Why does this matter? Consider these two namespace patterns:

Without trailing slash (BAD)
❌ BAD:  /actors/Alice
❌ BAD:  /actors/AliceSmith

Without the trailing slash, a query for /actors/Alice would match BOTH namespaces due to prefix matching. The user “Alice” would inadvertently see “AliceSmith’s” memories. With trailing slashes, the isolation is enforced:

With trailing slash (GOOD)
✅ GOOD: /actors/Alice/
✅ GOOD: /actors/AliceSmith/

Now a query for /actors/Alice/ matches only Alice’s namespace, not AliceSmith’s.

Granularity Levels

AgentCore Memory supports different levels of namespace granularity depending on your use case:

Granularity Level Namespace Pattern Use Case
Most granular /strategy/{strategyId}/actor/{actorId}/session/{sessionId}/ Isolate memories per conversation; useful for temporary workflows
Actor-level /strategy/{strategyId}/actor/{actorId}/ Isolate memories per user across all sessions; most common pattern
Strategy-level /strategy/{strategyId}/ Share memories across all actors for a strategy; use cautiously
Global / No isolation; use only for truly global knowledge

For multi-tenant applications, you’ll almost always use actor-level granularity (/strategy/{strategyId}/actor/{actorId}/) as your baseline, combined with additional prefixes for app-level isolation.

Source: Specify long-term memory organization with namespaces

Short-Term vs Long-Term Memory Organization

Short-term memory (conversation history) is organized differently. When you call the CreateEvent API, you specify both a sessionId and an actorId. These parameters directly identify who the memory belongs to, without using namespaces (AWS Docs: Memory organization):

python
# Short-term memory: Direct actor and session IDs
client.create_event(
    memoryId='memory-abc123',
    actorId='employee-12345',
    sessionId='session-2026-02-27-abc',
    event={
        'type': 'message',
        'content': 'What is my remaining vacation balance?'
    }
)

Long-term memory (extracted facts, summaries, preferences) uses the namespace hierarchy. When AgentCore Memory automatically extracts insights from short-term events, it stores them under the namespace you configured in your memory strategy:

python
# Long-term memory: Namespace-based retrieval
response = client.retrieve_memory_records(
    memoryId='memory-abc123',
    namespace='/strategy/semantic-abc/actor/employee-12345/',
    searchCriteria={
        'searchQuery': 'vacation preferences'
    }
)

This dual organization model gives you flexibility: short-term memory is scoped to sessions (ephemeral context), while long-term memory is scoped to namespaces (persistent knowledge).

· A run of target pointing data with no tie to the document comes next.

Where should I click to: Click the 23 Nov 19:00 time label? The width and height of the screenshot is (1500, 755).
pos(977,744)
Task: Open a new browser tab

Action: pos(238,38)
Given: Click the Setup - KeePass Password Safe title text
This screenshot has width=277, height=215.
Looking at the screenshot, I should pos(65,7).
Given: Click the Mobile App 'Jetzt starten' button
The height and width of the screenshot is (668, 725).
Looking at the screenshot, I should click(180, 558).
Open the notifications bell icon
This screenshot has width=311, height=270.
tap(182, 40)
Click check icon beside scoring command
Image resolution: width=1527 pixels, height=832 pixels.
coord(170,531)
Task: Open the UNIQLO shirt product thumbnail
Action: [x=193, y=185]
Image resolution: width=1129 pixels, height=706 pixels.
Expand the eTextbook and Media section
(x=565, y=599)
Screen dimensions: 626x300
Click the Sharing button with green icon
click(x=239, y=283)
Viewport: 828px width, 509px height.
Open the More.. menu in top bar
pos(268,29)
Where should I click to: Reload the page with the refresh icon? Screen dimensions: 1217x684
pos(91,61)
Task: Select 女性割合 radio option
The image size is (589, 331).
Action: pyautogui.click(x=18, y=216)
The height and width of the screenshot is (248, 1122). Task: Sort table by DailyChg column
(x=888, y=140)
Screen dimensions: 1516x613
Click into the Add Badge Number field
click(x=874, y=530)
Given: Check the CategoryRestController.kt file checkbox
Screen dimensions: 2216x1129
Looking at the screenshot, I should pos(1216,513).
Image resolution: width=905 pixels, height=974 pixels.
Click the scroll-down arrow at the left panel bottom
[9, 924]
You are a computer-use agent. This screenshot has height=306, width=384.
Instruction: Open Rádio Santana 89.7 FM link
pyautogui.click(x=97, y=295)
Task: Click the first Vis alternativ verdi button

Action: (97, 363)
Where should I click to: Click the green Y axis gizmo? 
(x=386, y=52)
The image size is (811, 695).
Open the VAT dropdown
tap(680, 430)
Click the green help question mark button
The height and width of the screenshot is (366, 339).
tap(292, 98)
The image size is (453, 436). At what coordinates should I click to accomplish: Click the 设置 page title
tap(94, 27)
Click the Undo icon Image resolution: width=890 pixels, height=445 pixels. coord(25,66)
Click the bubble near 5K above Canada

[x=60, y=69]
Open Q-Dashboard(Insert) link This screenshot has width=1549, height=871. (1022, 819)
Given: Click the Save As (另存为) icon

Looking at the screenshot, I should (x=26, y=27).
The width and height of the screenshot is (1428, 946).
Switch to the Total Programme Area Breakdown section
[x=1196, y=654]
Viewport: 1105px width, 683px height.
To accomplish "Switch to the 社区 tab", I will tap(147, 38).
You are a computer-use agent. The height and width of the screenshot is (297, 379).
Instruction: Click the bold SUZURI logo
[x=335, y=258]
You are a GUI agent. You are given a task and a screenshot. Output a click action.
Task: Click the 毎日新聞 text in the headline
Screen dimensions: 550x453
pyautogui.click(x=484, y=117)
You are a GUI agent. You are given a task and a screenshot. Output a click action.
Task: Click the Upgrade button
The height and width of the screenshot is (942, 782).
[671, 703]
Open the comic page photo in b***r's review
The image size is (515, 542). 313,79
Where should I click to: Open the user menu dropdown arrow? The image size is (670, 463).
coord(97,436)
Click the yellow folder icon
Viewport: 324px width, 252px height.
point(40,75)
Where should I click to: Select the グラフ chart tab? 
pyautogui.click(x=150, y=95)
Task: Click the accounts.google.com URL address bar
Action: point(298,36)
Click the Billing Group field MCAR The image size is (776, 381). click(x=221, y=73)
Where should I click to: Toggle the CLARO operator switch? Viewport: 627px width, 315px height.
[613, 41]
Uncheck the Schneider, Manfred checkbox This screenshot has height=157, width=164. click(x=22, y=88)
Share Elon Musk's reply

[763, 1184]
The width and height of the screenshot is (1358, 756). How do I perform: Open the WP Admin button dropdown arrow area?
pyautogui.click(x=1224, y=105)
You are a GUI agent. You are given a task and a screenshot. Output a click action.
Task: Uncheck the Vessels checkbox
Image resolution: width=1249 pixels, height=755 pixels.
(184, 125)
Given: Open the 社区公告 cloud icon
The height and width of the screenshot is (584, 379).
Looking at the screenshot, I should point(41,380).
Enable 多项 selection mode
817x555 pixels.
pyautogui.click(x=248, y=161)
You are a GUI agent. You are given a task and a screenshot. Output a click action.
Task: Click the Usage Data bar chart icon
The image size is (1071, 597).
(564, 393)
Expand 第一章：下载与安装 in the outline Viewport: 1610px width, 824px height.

Source: Amazon Bedrock AgentCore Memory: Building context-aware agents (AWS ML Blog)


App-Level Isolation: Ensuring Agent A Cannot Access Agent B’s Memory

When building a multi-agent platform, you need to ensure that each agent application operates in its own isolated memory space. The HR agent should never be able to retrieve IT support conversations, and vice versa. Amazon Bedrock AgentCore Memory supports two architectural patterns for app-level isolation: Silo and Pool. Let’s examine both patterns.

Pattern 1: Silo Model (Maximum Isolation)

The Silo pattern creates a separate CfnMemory resource for each agent application. This provides the strongest isolation guarantee, with complete resource separation.

Key benefits:

  • Complete resource isolation: Each agent has its own Memory resource with a unique ARN
  • Separate KMS keys: Different agents can use different encryption keys based on data sensitivity (HR data requires stronger encryption than IT helpdesk logs). AgentCore Memory supports service-managed, AWS-managed, and customer-managed KMS keys (AWS Docs: Encrypt your AgentCore Memory)
  • Blast radius containment: A security issue in one agent’s memory doesn’t affect other agents
  • Simplified compliance: Easier to demonstrate per-application data residency and retention policies

Trade-offs:

  • Higher operational overhead (more resources to manage)
  • Higher cost (multiple Memory resources, multiple KMS keys)
  • More complex IAM (explicit DENY policies needed to prevent cross-resource access)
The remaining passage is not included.